*Reading passage:*
Aug. 1 marks the transition from summer salmon management to fall regulations. A decent return of 376,800 fall chinook is forecast to enter the Columbia between now and November.
Robin Ehlke of the Washington Department of Fish and Wildlife said the fall chinook forecast is much better than the 219,600 fish that returned in 2007, but only 75 percent of the average of the past decade.
Coho forecasts are in the toilet, however, with a horrible return of 164,800 forecast for 2008. That's less than 40 percent of the 10-year average. Here's a look at what's ahead in the coming three months:
- Buoy 10 - The lower 16 miles of the Columbia, from Buoy No. 10 where the river meets the ocean upstream to Tongue Point in Oregon and Rocky Point in Washington, is open for salmon on Friday.
The bag limit is two salmon, but only one chinook. Minimum sizes are 16 inches for coho and 24 inches for chinook.
Barbed hooks are allowed at Buoy 10. Anglers may fish with either a freshwater, saltwater or combination license. Everybody on the boat can keep fishing until the daily limit for all aboard is achieved.
Any chinook can be kept, but only fin-clipped coho.
Chinook retention at Buoy 10 is Friday through Sept. 1, which is Labor Day. Beginning Sept. 2, chinook must be released.
While Buoy 10 opens for salmon on Friday, it's not necessary to hustle to the coast right away. The first two weeks of the month generally produce a meager catch.

Collected data
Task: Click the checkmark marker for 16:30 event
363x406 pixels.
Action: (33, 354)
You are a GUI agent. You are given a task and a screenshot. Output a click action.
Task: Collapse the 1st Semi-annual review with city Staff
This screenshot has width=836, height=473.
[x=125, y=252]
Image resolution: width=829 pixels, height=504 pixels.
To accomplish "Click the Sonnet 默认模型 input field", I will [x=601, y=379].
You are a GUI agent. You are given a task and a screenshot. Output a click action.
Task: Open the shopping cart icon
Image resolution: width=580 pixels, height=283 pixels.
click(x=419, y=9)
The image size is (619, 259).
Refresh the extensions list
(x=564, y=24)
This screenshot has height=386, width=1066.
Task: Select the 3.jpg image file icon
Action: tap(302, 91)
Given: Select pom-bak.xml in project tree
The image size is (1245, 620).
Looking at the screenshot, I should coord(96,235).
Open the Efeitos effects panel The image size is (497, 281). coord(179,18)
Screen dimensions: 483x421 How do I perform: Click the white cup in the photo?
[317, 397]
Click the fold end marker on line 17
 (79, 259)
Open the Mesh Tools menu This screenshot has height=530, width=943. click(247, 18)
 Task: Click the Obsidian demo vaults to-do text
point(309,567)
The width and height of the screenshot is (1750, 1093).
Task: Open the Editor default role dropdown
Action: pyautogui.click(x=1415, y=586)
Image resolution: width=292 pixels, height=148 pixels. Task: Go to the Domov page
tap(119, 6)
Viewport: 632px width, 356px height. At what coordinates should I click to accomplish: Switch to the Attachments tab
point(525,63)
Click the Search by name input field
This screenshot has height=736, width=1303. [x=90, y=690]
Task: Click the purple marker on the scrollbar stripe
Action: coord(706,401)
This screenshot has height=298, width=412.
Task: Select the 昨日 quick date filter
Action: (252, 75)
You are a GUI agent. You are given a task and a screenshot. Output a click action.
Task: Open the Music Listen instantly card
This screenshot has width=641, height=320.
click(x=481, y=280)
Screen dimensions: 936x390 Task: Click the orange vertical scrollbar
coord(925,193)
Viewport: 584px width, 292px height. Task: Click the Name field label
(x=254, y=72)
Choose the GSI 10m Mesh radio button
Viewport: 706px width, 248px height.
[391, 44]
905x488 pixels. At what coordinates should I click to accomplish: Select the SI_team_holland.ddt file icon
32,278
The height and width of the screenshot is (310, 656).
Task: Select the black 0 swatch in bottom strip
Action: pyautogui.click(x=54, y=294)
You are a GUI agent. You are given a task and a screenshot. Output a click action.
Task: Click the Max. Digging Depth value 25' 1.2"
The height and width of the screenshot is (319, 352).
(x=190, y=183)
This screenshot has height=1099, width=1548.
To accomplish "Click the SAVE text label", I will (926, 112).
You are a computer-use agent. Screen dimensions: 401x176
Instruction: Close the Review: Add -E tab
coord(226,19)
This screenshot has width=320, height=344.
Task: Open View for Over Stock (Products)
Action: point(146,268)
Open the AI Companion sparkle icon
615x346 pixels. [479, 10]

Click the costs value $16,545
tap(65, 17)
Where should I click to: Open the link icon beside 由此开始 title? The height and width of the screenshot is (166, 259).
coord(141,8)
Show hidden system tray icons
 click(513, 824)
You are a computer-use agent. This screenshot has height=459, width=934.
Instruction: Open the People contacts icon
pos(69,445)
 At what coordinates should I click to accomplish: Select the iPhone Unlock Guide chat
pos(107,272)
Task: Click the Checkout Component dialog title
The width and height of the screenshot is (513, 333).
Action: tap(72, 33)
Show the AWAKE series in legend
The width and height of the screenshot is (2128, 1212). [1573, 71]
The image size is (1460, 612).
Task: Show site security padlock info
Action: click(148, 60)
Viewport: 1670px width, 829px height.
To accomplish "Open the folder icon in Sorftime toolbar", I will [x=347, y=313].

*Jobs:*
1. Answer these questions about the Columbia River salmon report, please:
(a) How many fall chinook are forecast to enter the Columbia between now and November?
(b) What is the minimum size for coho at Buoy 10?
(c) On what date does chinook retention at Buoy 10 end?
2. Resume the Columbia River salmon report after its last sentence.

*Results for each task:*
1.
(a) 376,800
(b) 16 inches
(c) Sept. 1 (Labor Day)

2.
This year's Buoy 10 fishery should benefit from an estimated return of 86,200 chinook bound for Spring Creek National Fish Hatchery in eastern Skamania County. Sampling has shown Spring Creek chinook contribute a large percentage to the catch off the southern Washington coast and at Buoy 10.
"The goal is to target those healthy upriver hatchery stocks, which tend to bite well when they first enter the river," said Cindy LeFleur, Columbia River policy coordinator for the Department of Fish and Wildlife. "We're also expecting a strong return of chinook reared in net pens in select areas throughout the lower river."
- Lower Columbia - Traditionally, chinook retention between a line stretching between Rocky Point in Washington and Tongue Point in Oregon (just east of Astoria) upstream to Bonneville Dam opened for chinook on Aug. 1.
But not this year.
All chinook must be released except during Sept. 1-16. The change is designed primarily to protect wild fish headed for the Snake River, a stock listed under the federal Endangered Species Act.